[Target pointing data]

+++

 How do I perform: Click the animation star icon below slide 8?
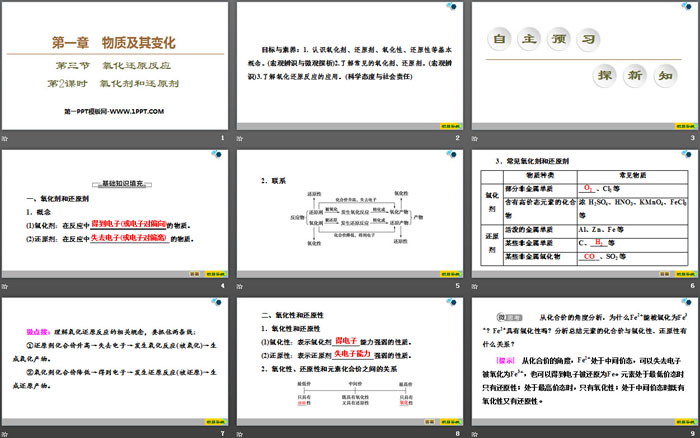point(240,434)
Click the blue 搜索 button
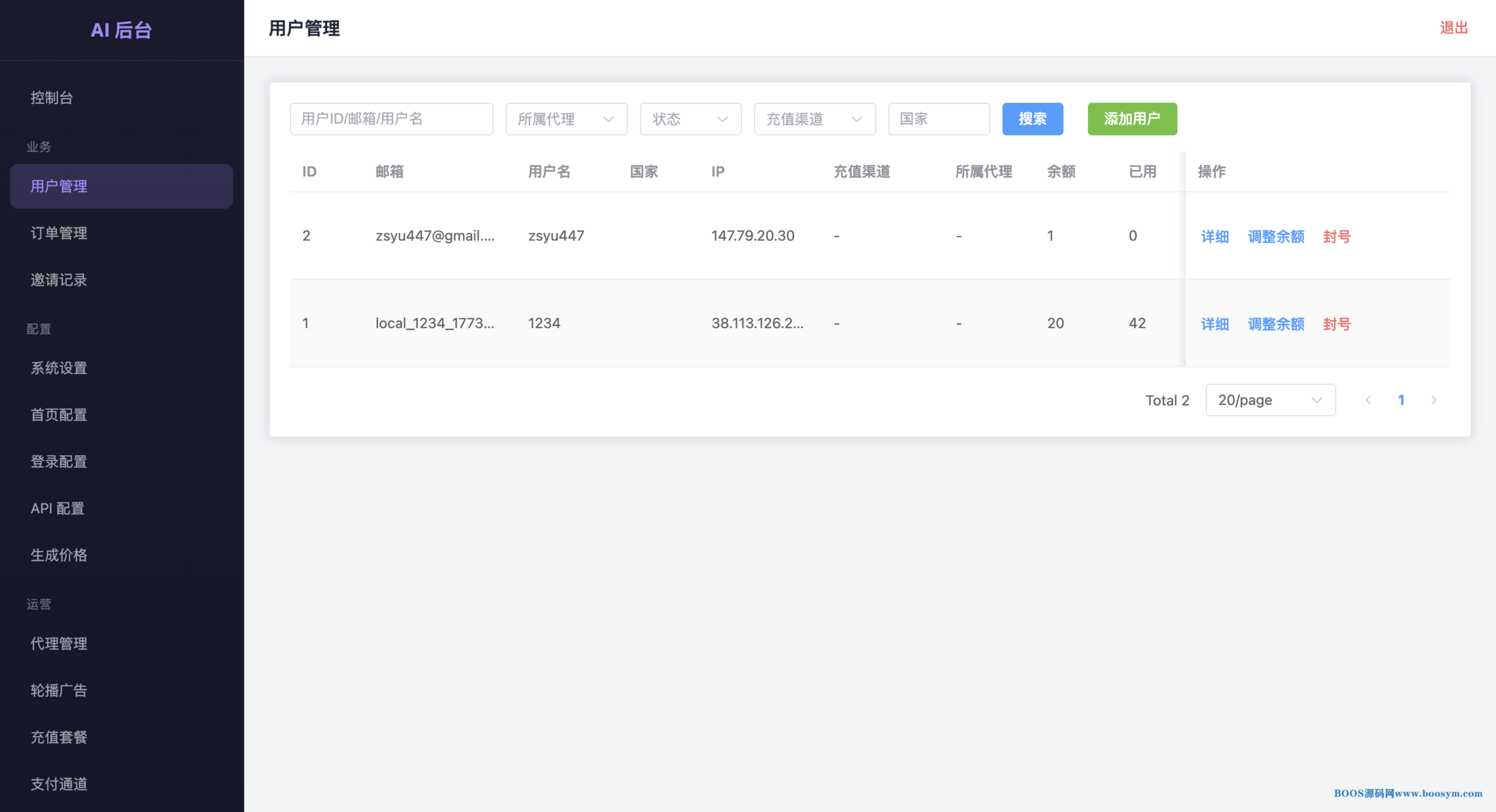This screenshot has width=1496, height=812. 1032,119
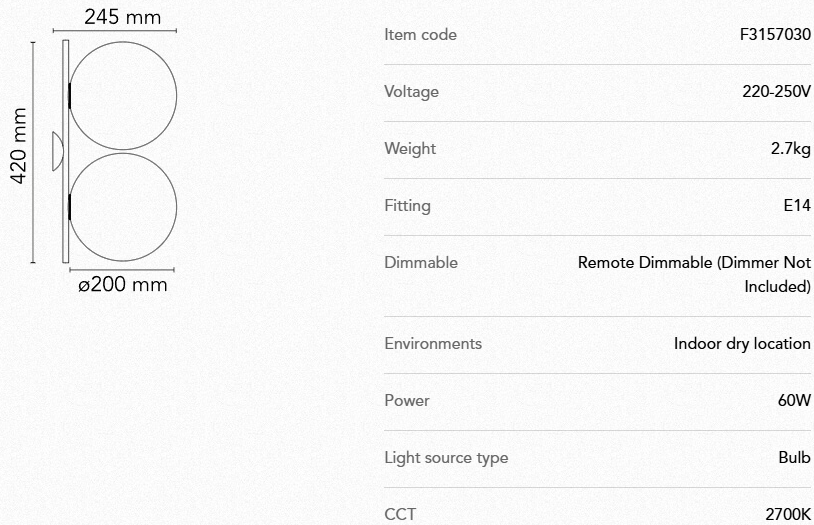Click the item code value F3157030
This screenshot has width=814, height=525.
[x=775, y=34]
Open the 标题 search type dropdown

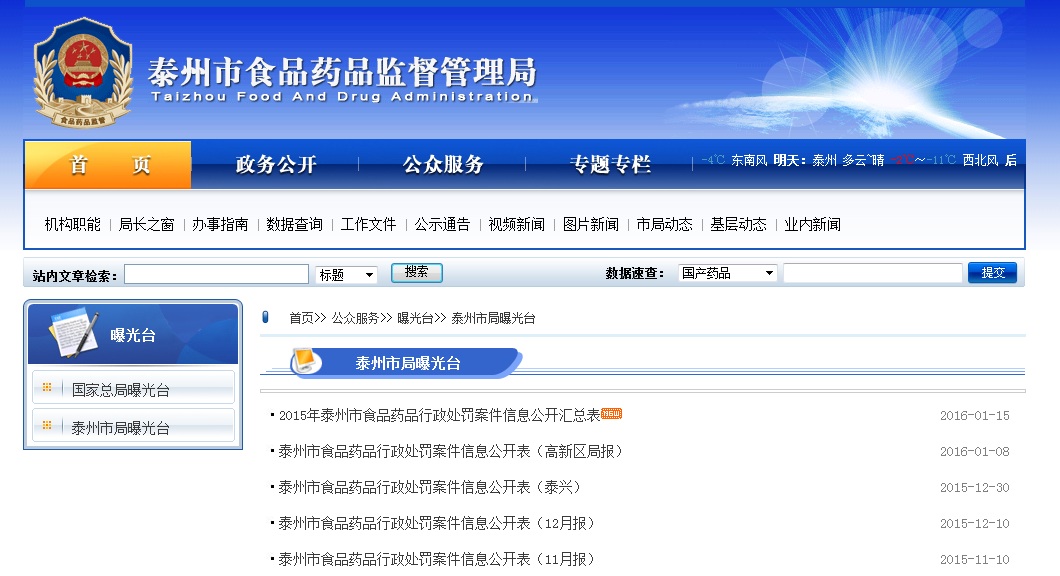[346, 274]
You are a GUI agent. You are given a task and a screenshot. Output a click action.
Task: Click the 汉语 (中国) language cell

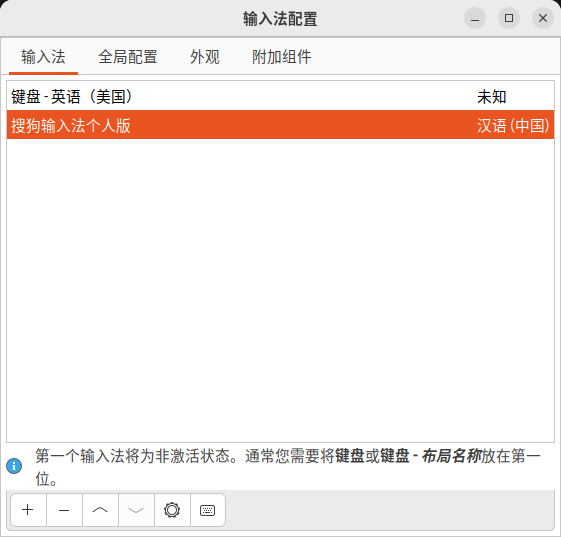(513, 126)
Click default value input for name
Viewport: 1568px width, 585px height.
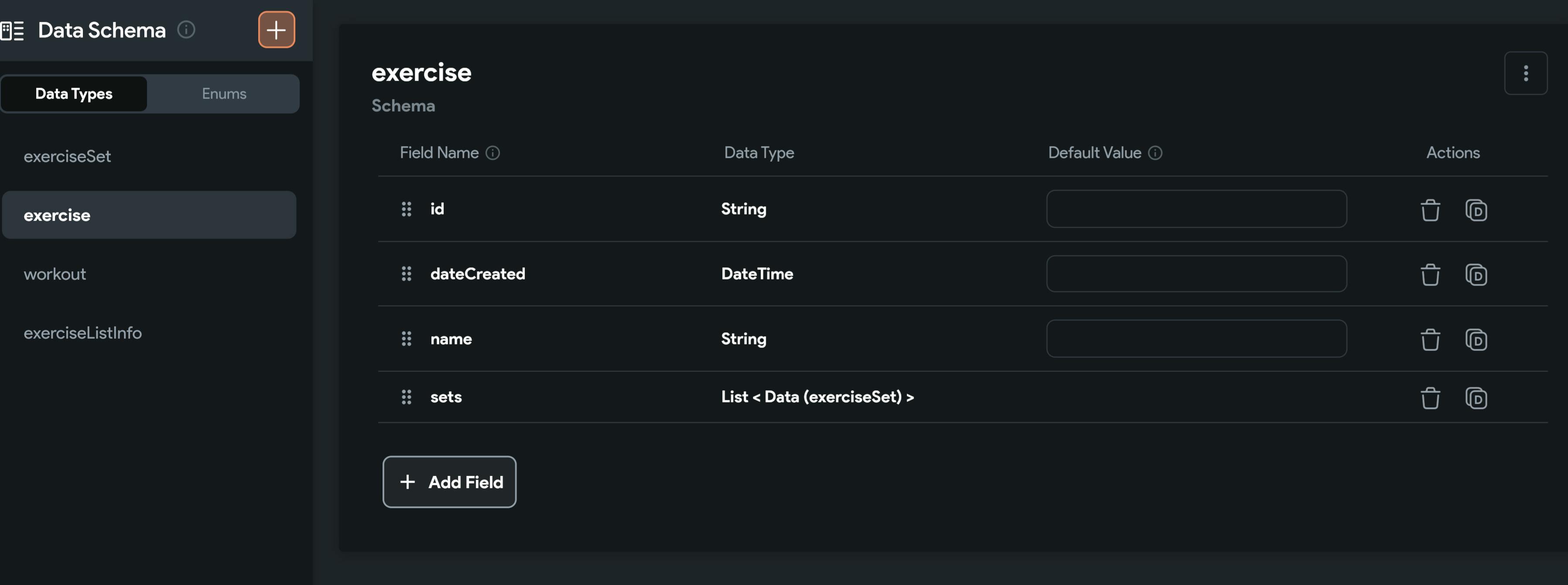pyautogui.click(x=1196, y=339)
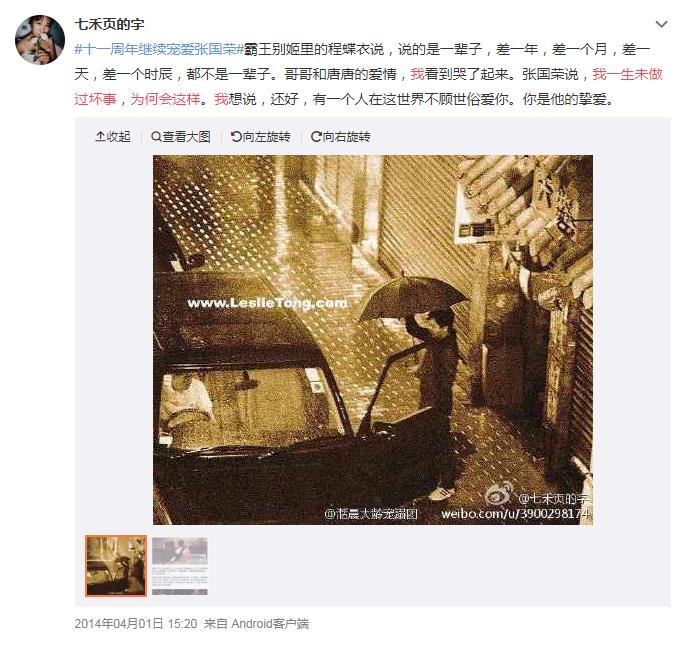
Task: Click the main sepia umbrella photo
Action: [x=373, y=340]

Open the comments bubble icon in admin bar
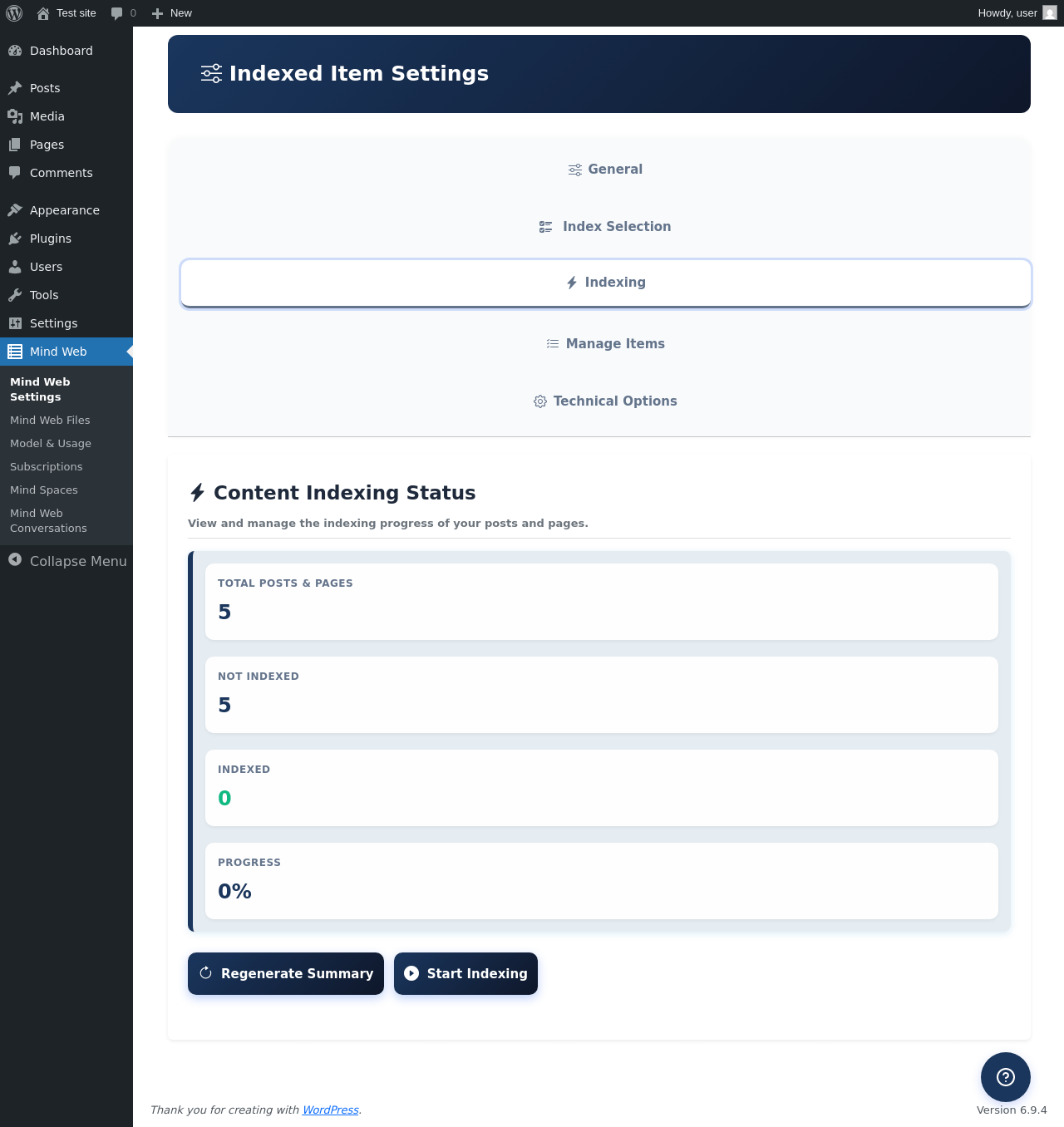point(117,13)
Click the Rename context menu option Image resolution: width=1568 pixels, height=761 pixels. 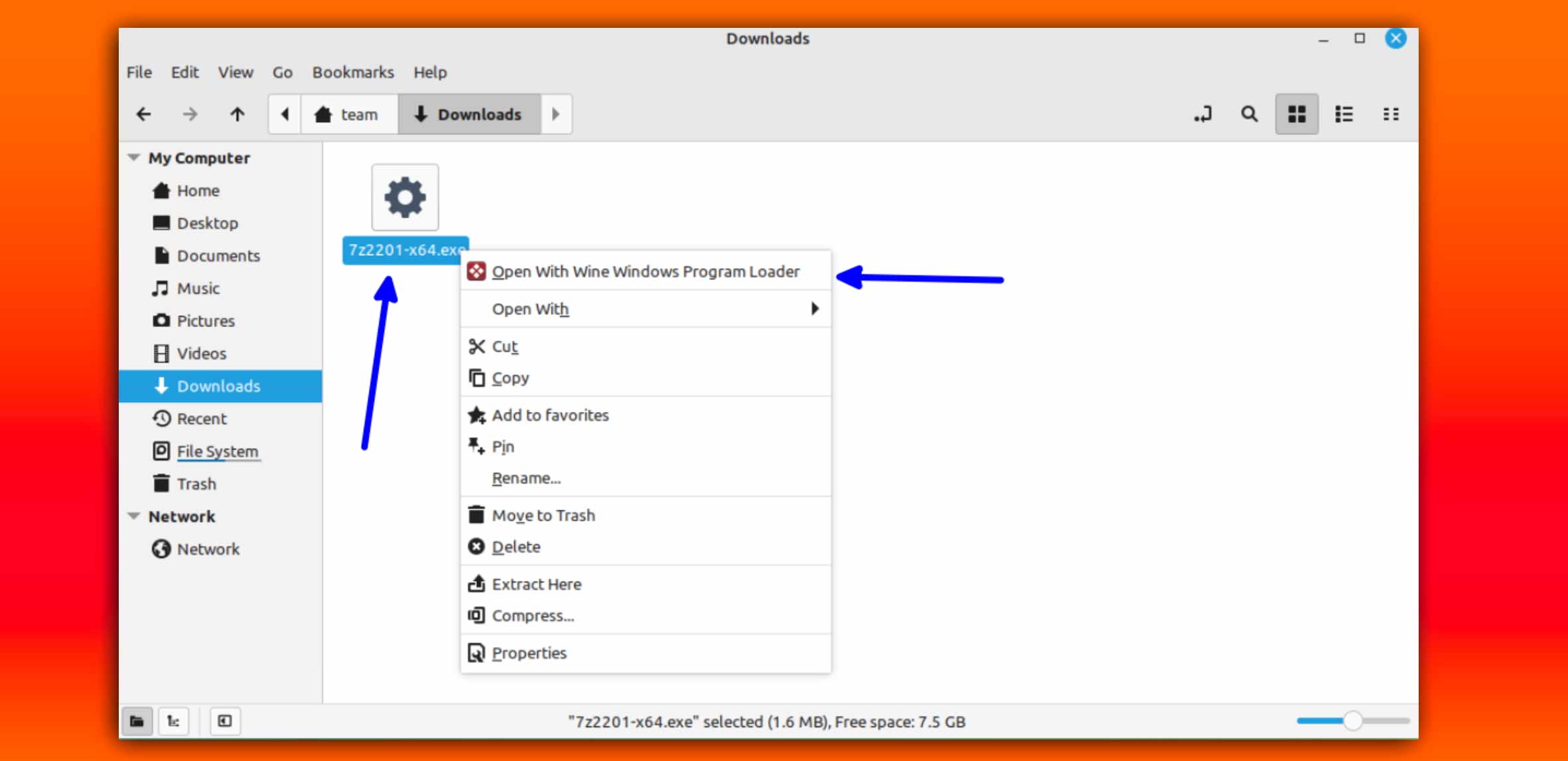pyautogui.click(x=527, y=477)
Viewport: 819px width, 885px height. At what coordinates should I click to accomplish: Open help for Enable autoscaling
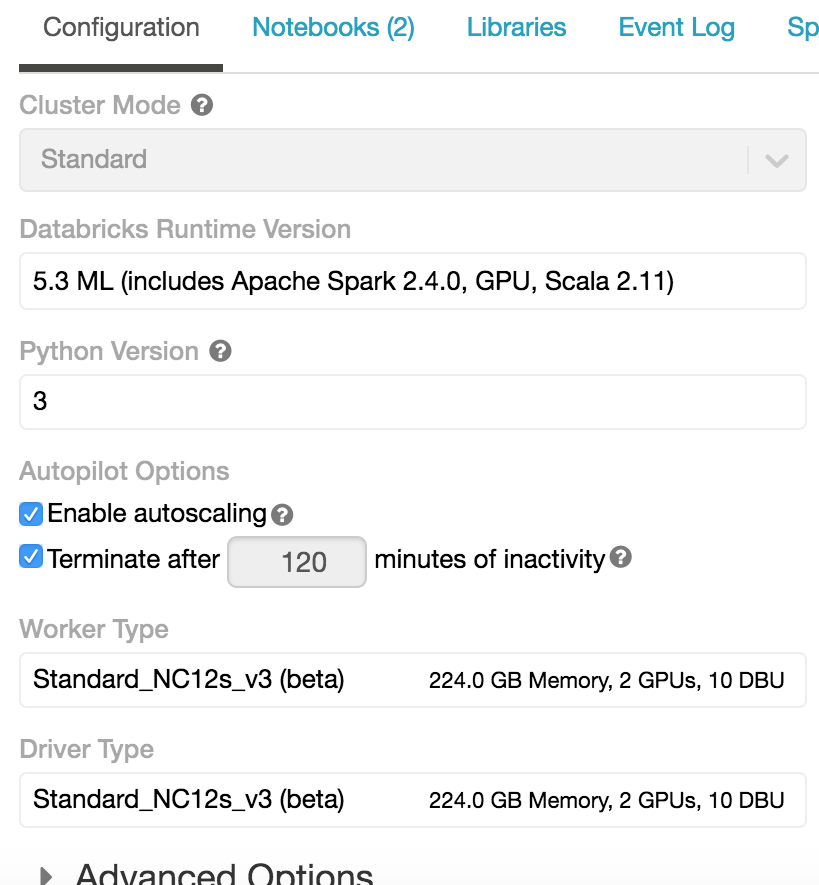coord(281,514)
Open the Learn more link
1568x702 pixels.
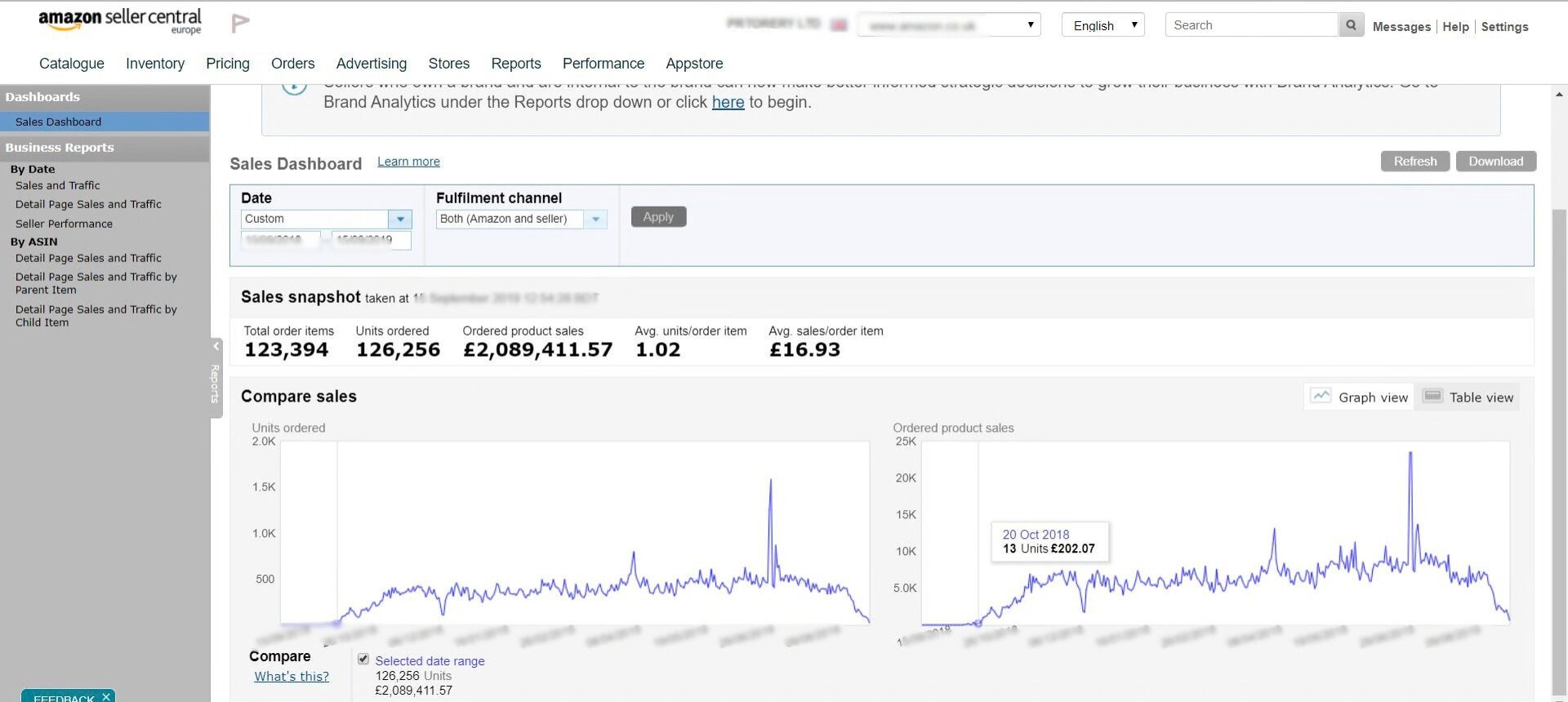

+++

▶ WHAT IS ASKED
Please turn the items from the start through the line with "[x=775, y=34]" into a Markdown table with columns n and Line, including both ends and leaving out blank lines. Leave the pictures out of the answer.

▶ OUTPUT BELOW
| n | Line |
|---|---|
| 1 |  How do I perform: Click the animation star icon below slide 8? |
| 2 | point(240,434) |
| 3 | Click the blue 搜索 button |
| 4 | This screenshot has width=1496, height=812. 1032,119 |
| 5 | Click the item code value F3157030 |
| 6 | This screenshot has width=814, height=525. |
| 7 | [x=775, y=34] |